SHORT EXERCISE -
Rescale the stretch of material that starts with the line containing "Click bust value 84 (33.1)" and runs through the line containing "point(37,669)". Return only those lines, requests included, with each coordinate in the answers multiplied by 0.95 and rounded to a whole number (halves round up), and leave every other number as it is.

RECORDS FOR THIS TASK -
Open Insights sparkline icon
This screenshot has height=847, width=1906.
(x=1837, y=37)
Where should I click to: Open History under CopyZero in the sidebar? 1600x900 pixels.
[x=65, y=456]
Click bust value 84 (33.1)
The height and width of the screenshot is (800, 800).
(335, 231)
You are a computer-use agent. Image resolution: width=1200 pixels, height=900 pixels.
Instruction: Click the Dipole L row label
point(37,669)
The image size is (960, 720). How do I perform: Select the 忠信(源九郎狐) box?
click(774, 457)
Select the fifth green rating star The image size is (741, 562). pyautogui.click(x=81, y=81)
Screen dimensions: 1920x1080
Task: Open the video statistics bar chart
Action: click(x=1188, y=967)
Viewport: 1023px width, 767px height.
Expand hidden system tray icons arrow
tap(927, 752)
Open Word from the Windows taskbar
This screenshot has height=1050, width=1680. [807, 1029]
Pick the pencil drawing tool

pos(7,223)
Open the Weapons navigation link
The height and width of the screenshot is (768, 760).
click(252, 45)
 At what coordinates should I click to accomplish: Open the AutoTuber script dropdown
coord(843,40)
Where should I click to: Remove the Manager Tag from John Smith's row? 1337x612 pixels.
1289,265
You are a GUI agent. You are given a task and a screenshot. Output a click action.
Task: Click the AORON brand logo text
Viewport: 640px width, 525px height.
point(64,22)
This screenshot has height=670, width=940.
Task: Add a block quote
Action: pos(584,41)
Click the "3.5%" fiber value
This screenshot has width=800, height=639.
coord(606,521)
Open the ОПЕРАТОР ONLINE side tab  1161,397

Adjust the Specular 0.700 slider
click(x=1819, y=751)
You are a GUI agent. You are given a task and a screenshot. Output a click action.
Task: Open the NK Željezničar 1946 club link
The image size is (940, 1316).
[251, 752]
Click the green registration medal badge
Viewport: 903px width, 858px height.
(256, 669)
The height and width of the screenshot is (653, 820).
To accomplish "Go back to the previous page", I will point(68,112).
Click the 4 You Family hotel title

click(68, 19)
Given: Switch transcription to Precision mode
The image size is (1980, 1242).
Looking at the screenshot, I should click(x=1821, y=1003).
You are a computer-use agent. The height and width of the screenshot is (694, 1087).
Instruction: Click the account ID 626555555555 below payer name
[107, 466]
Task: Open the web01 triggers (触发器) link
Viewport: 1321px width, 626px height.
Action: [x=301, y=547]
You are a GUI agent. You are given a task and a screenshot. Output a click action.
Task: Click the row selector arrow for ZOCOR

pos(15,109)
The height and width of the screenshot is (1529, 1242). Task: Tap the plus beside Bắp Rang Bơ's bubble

FINISHED TASK -
Click bust value 84 (33.1)
The height and width of the screenshot is (800, 800).
(318, 219)
You are a computer-use agent. Image resolution: width=1200 pixels, height=900 pixels.
Instruction: Click the Dipole L row label
point(35,636)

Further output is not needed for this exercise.